• **The input**

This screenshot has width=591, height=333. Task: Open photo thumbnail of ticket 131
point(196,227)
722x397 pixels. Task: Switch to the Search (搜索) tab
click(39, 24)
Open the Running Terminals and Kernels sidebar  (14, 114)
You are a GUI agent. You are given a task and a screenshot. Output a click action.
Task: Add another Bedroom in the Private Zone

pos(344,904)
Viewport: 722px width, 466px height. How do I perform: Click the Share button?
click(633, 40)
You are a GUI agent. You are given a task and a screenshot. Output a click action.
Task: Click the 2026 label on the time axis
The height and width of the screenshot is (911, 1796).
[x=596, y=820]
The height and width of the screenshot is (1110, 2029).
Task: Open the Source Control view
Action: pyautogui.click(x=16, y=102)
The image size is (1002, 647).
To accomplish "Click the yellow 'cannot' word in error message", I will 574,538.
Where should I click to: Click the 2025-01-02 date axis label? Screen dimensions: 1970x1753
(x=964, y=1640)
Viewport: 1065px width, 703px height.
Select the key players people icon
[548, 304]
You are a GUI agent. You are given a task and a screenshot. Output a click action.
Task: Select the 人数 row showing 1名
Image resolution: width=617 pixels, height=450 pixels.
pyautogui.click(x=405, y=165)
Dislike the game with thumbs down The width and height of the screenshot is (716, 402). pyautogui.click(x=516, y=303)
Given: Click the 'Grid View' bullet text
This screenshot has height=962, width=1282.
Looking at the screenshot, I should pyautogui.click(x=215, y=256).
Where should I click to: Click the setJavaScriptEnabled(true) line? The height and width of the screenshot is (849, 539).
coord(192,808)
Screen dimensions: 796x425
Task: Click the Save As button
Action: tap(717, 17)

• **Exercise goal**
Retype every line of the material exactly.

• **Result of the task**
This screenshot has width=591, height=333. Task: Open photo thumbnail of ticket 131
point(196,227)
722x397 pixels. Task: Switch to the Search (搜索) tab
click(39, 24)
Open the Running Terminals and Kernels sidebar  (14, 114)
You are a GUI agent. You are given a task and a screenshot. Output a click action.
Task: Add another Bedroom in the Private Zone

pos(344,904)
Viewport: 722px width, 466px height. How do I perform: Click the Share button?
click(633, 40)
You are a GUI agent. You are given a task and a screenshot. Output a click action.
Task: Click the 2026 label on the time axis
The height and width of the screenshot is (911, 1796).
[x=596, y=820]
The height and width of the screenshot is (1110, 2029).
Task: Open the Source Control view
Action: pyautogui.click(x=16, y=102)
The image size is (1002, 647).
To accomplish "Click the yellow 'cannot' word in error message", I will 574,538.
Where should I click to: Click the 2025-01-02 date axis label? Screen dimensions: 1970x1753
(x=964, y=1640)
Viewport: 1065px width, 703px height.
Select the key players people icon
[548, 304]
You are a GUI agent. You are given a task and a screenshot. Output a click action.
Task: Select the 人数 row showing 1名
Image resolution: width=617 pixels, height=450 pixels.
pyautogui.click(x=405, y=165)
Dislike the game with thumbs down The width and height of the screenshot is (716, 402). pyautogui.click(x=516, y=303)
Given: Click the 'Grid View' bullet text
This screenshot has height=962, width=1282.
Looking at the screenshot, I should pyautogui.click(x=215, y=256).
Where should I click to: Click the setJavaScriptEnabled(true) line? The height and width of the screenshot is (849, 539).
coord(192,808)
Screen dimensions: 796x425
Task: Click the Save As button
Action: tap(717, 17)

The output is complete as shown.